È l’anno in cui inizia l’agonia della prima Repubblica, in cui il Paese è all’ultimo stadio dell’imbarbarimento politico, economico e morale; all’epilogo dell’Intervento straordinario nel Mezzogiorno, del Partito Comunista Italiano; della Federazione jugoslava, del Patto di Varsavia e della lunga storia del socialismo italiano che celebra il suo ultimo congresso proprio a Bari e, sempre a Bari, dopo l’incontro di calcio Bari-Napoli, finisce l’era di Maradona trovato positivo al controllo antidoping.
Siamo all’epilogo di una stagione esaltante del teatro Petruzzelli sul palcoscenico della lirica mondiale e, soprattutto, alla fase iniziale delle ‘esternazioni’ dell’uomo sul Colle, Francesco Cossiga, che da silente Capo condomino ‘super partes’ diventa Capomastro di un ‘Palazzo’ in demolizione: «sono stufo di comportarmi come un passivo registratore magnetico».
«La verità è che, al di là delle interpretazioni in buona o in mala fede – commenta il direttore della Gazzetta dopo l’ennesima esternazione di Cossiga – al di là di alcuni oggettivi ‘sconfinamenti’ verbali, il Presidente della Repubblica ‘esterna’ con un linguaggio al quale non eravamo più abituati.
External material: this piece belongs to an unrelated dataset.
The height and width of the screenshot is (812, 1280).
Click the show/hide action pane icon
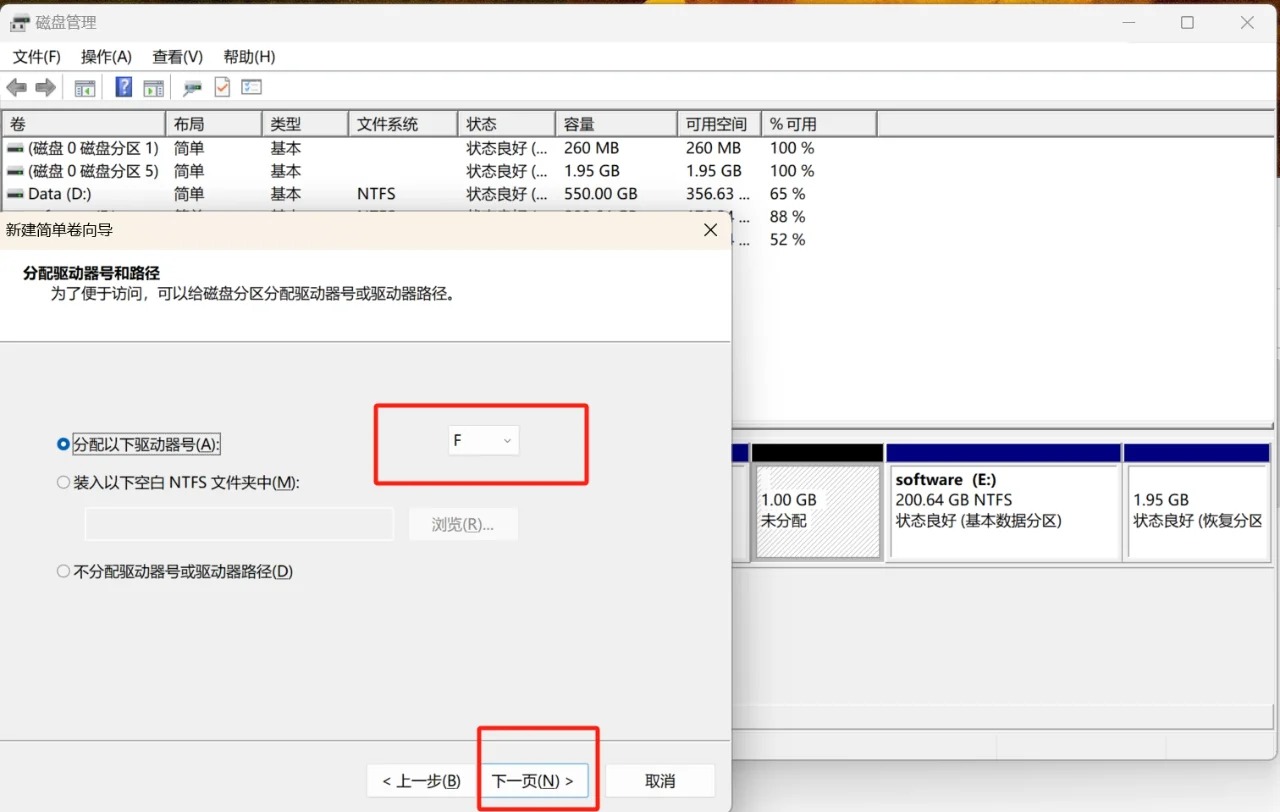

Da qui probabilmente, oltre al disagio per il mutare di una lunga consuetudine di silenzio, lo sconcerto di gran parte del mondo politico per l’improvviso ‘new deal’ cossighiano. Non solo il Capo dello Stato parla, ma parla ed argomenta in un modo che si credeva dimenticato. Il fatto è che Cossiga ha fatto suo il pensiero e il linguaggio della gente ed è su questo aspetto che i partiti dovrebbero riflettere». Accade nel 1991. Inizia una lunga serie di avvenimenti che porteranno il Paese alla ‘decostruzione’, per usare un termine del sociologo Giuseppe De Rita. La società italiana è malata, perennemente in crisi. Non crede più nelle istituzioni, nei processi economici e sociali, perfino l’antica, solida famiglia italiana è in crisi. E dopo il crollo del Muro di Berlino anche le ideologie, i partiti e i loro apparati sono entrati a far parte del nostro scontento.
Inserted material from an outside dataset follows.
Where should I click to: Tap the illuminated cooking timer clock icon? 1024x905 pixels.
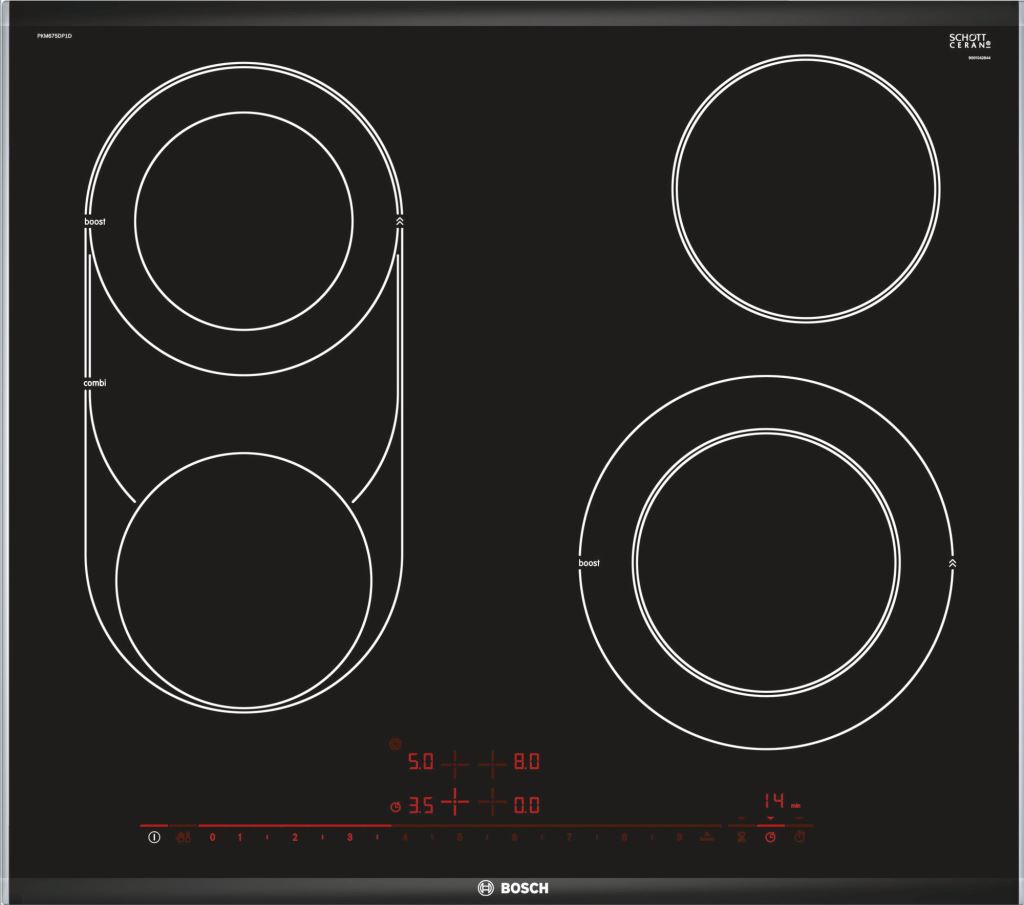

Ormai nessuno riesce a toglierci questa sensazione di malessere, di sfascio e insieme di impotenza che da qualche tempo ci accompagna. È tangibile il contrasto fra il Paese che bene o male lavora e produce e le amministrazioni locali, lo Stato che affoga nei debiti. È palpabile il rapporto perverso fra il Paese che cerca voce e la classe politica, i partiti che restano muti, chiusi nelle loro ‘botteghe’e, dopo aver occupato, invaso tutto il potere possibile appaiono come prigionieri del loro stesso gioco, del sistema che hanno costruito e che ora li paralizza.
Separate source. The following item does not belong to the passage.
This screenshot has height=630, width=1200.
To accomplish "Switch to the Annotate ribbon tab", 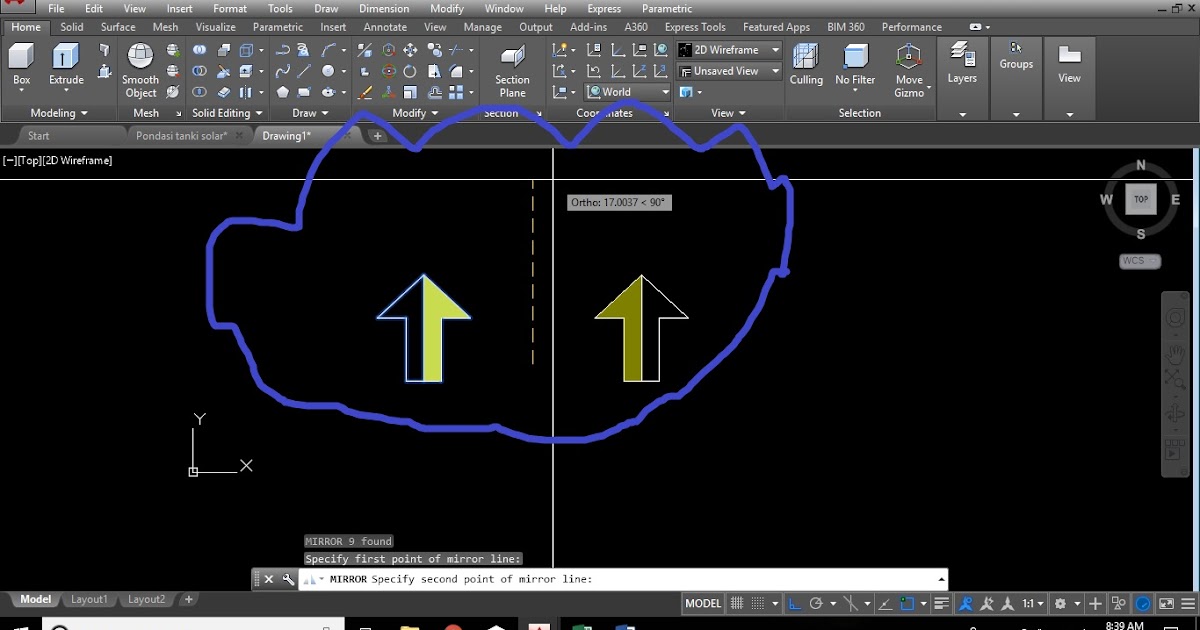I will click(385, 27).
La gente, l’uomo della strada si diceva un tempo, è pervaso da un’insicurezza diffusa, dalla violenza e dalla criminalità, grande e piccola, spesso connessa ad una rete di corruzione, ricatto, estorsione a tutti i livelli alimentando la convinzione che lo stato delle cose è ormai intollerabile, che la tela della Prima Repubblica si è smagliata, è finita e bisogna passare alla Seconda.
Ma come? Totale è la confusione dal più piccolo organismo politico ai vertici dello Stato. Per fortuna, ci sono ancora molteplici associazioni che esprimono valori d’impegno civile, morale, intellettuale e di volontà solidaristica.
Non funziona più nulla. «Il sistema s’è inceppato – scriveva Giuseppe Gorjux – per quanto abili e impegnati possono essere gli addetti, il macchinario è vecchio e logoro, mentre sono profondamente cambiate le esigenze. La gente lo ha capito da gran tempo. Il mondo politico continua a non capire».
Dopo il fallito tentativo di Mikhail Gorbaciov di salvare il comunismo in Unione Sovietica, il PCI tenta di rinnovarsi, di darsi un volto nuovo, socialdemocratico e fonda, a Bologna il PDS, il Partito Democratico della Sinistra. Ma anche dopo la nascita del PDS la confusione non accenna a diminuire.
Si va avanti piano. Con i soliti intrighi di Palazzo, facezie, dispettucci, battute ironiche di chi non ha un solo pensiero per la testa, chiacchiere da salotto e promesse, tante promesse specie per il Mezzogiorno. E’ un classico: quando la dialettica politica langue, ecco il Mezzogiorno. Un argomento sempre di moda, sempre attuale e così neutro, da non richiedere alcuna assunzione di responsabilità poiché l’irrealizzato è colpa dei governi precedenti – quando non è colpa delle Regioni o di altri Enti locali – e il realizzabile è sempre una promessa da mantenere. E i disoccupati aumentano. Aumenta la micro e la macro criminalità. Aumenta l’incuria, il disinteresse per il bene comune, la litigiosità dei partiti e le inadempienze a cominciare dall’Istituzione regionale pugliese per finire all’ultimo Consiglio provinciale e comunale. Si inseguono appetiti di puro potere lasciando marcire programmi e progetti con conseguente perdita di un fiume di denaro dell’Intervento straordinario e comunitario per carenze di progetti.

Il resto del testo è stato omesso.